● **AIM OF THE EXERCISE**
Would you please output, word for word, the span of the listing below that opens on the line containing "The width and height of the screenshot is (706, 464)." and closes on the line containing "Given: Click the red"? Include both ends and nothing more.
Start of MATERIAL FOR THIS TASK
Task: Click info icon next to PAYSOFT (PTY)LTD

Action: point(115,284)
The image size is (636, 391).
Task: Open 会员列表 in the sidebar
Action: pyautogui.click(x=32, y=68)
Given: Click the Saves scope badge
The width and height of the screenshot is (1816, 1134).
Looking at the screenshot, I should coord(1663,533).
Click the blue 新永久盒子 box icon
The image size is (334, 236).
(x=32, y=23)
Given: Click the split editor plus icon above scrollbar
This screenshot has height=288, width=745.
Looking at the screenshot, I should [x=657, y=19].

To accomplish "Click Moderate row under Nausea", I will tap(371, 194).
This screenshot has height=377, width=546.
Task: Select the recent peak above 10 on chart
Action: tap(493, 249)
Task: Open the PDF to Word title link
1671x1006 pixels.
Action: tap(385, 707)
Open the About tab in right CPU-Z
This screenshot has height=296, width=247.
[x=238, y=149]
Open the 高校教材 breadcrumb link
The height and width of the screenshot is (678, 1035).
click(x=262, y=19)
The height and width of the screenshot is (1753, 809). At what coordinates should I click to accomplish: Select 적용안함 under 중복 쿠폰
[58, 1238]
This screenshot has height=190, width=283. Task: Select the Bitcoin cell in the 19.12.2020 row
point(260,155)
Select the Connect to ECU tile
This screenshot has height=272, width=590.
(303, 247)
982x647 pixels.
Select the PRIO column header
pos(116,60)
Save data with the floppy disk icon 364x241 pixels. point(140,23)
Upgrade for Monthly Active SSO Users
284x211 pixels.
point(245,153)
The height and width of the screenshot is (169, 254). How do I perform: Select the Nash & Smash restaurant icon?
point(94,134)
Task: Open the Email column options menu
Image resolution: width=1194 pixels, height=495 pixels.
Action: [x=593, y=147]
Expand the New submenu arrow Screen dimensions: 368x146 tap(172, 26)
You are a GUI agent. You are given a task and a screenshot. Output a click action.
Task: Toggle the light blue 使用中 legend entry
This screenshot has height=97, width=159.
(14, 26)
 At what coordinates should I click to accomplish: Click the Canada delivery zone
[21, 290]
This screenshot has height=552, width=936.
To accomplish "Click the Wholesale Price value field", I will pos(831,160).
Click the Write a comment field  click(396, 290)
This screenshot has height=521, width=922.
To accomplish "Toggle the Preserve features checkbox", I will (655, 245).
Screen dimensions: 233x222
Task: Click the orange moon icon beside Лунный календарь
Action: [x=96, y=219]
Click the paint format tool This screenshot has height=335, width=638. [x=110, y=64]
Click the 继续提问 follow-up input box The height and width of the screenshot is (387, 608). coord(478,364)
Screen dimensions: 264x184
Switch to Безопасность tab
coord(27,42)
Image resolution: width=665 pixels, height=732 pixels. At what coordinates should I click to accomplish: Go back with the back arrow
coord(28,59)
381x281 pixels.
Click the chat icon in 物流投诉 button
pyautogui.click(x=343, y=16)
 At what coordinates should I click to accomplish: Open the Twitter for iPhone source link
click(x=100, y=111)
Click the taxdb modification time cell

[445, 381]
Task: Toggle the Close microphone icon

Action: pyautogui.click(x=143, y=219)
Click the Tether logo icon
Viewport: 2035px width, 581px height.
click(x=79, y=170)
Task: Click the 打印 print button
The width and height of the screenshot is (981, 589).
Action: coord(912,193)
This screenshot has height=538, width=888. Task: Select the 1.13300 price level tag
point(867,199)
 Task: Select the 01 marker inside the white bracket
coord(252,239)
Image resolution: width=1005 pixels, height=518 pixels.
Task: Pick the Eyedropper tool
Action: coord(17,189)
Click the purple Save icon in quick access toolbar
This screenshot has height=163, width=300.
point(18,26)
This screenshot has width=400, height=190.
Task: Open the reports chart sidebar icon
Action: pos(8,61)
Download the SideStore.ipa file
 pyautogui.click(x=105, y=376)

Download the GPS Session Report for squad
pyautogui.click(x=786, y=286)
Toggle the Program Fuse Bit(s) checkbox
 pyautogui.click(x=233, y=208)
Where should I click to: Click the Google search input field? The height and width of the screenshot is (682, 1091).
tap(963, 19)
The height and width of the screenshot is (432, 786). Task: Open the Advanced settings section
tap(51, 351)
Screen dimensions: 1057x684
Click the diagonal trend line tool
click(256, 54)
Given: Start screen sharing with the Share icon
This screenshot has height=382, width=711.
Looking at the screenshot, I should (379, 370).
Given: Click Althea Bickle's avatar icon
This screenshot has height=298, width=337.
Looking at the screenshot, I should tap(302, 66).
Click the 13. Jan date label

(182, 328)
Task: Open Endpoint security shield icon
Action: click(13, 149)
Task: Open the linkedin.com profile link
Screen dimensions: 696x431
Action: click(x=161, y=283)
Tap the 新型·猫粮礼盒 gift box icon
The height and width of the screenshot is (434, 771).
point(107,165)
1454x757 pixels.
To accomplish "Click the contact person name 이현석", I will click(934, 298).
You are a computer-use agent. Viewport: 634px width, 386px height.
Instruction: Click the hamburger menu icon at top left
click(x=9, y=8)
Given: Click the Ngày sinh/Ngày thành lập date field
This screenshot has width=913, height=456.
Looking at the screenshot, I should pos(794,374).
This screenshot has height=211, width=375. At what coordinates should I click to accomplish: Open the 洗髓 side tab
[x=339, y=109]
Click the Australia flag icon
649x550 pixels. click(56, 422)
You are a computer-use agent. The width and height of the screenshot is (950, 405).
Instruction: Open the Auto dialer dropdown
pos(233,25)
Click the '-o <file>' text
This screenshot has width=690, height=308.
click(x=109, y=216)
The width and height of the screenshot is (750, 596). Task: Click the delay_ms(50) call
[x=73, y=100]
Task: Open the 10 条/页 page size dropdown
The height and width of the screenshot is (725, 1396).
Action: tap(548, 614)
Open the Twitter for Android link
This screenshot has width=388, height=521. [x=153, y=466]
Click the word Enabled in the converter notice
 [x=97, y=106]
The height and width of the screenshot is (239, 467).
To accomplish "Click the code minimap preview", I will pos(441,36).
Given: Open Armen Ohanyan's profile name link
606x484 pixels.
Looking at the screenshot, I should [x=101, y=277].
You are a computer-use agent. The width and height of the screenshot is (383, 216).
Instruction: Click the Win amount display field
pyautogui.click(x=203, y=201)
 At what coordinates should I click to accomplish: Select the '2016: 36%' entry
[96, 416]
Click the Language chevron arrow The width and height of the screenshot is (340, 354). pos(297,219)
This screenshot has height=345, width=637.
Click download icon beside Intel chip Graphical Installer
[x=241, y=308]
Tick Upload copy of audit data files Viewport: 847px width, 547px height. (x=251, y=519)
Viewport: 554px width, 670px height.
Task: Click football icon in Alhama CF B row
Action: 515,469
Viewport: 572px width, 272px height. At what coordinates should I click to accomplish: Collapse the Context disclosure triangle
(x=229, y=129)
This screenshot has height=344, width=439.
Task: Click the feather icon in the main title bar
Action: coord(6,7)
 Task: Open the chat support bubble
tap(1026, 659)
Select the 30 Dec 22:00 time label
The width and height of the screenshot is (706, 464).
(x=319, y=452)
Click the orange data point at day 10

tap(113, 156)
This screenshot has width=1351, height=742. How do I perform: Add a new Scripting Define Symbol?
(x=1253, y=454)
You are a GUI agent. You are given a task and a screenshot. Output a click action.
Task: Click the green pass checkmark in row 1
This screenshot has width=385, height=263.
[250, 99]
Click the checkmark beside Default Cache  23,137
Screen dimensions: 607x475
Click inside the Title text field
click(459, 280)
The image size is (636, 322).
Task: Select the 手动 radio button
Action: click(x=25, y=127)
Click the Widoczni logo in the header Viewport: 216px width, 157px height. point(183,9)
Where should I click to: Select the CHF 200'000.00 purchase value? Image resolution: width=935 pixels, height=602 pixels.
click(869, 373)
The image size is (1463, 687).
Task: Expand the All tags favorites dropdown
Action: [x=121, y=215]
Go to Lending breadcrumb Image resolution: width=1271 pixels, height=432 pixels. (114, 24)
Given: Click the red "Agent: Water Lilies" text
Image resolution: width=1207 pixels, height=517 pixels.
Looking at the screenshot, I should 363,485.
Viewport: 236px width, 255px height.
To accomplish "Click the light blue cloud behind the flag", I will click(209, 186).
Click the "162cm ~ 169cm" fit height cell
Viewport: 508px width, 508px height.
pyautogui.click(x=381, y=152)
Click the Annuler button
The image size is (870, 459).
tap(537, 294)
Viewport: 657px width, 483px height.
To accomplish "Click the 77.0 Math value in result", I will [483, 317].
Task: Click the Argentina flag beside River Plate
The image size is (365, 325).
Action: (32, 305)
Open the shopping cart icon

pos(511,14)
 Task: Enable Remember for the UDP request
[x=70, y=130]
End of MATERIAL FOR THIS TASK
● **WRITTEN SOLUTION**
The width and height of the screenshot is (706, 464).
(x=319, y=452)
Click the orange data point at day 10

tap(113, 156)
This screenshot has width=1351, height=742. How do I perform: Add a new Scripting Define Symbol?
(x=1253, y=454)
You are a GUI agent. You are given a task and a screenshot. Output a click action.
Task: Click the green pass checkmark in row 1
This screenshot has width=385, height=263.
[250, 99]
Click the checkmark beside Default Cache  23,137
Screen dimensions: 607x475
Click inside the Title text field
click(459, 280)
The image size is (636, 322).
Task: Select the 手动 radio button
Action: click(x=25, y=127)
Click the Widoczni logo in the header Viewport: 216px width, 157px height. point(183,9)
Where should I click to: Select the CHF 200'000.00 purchase value? Image resolution: width=935 pixels, height=602 pixels.
click(869, 373)
The image size is (1463, 687).
Task: Expand the All tags favorites dropdown
Action: [x=121, y=215]
Go to Lending breadcrumb Image resolution: width=1271 pixels, height=432 pixels. (114, 24)
Given: Click the red "Agent: Water Lilies" text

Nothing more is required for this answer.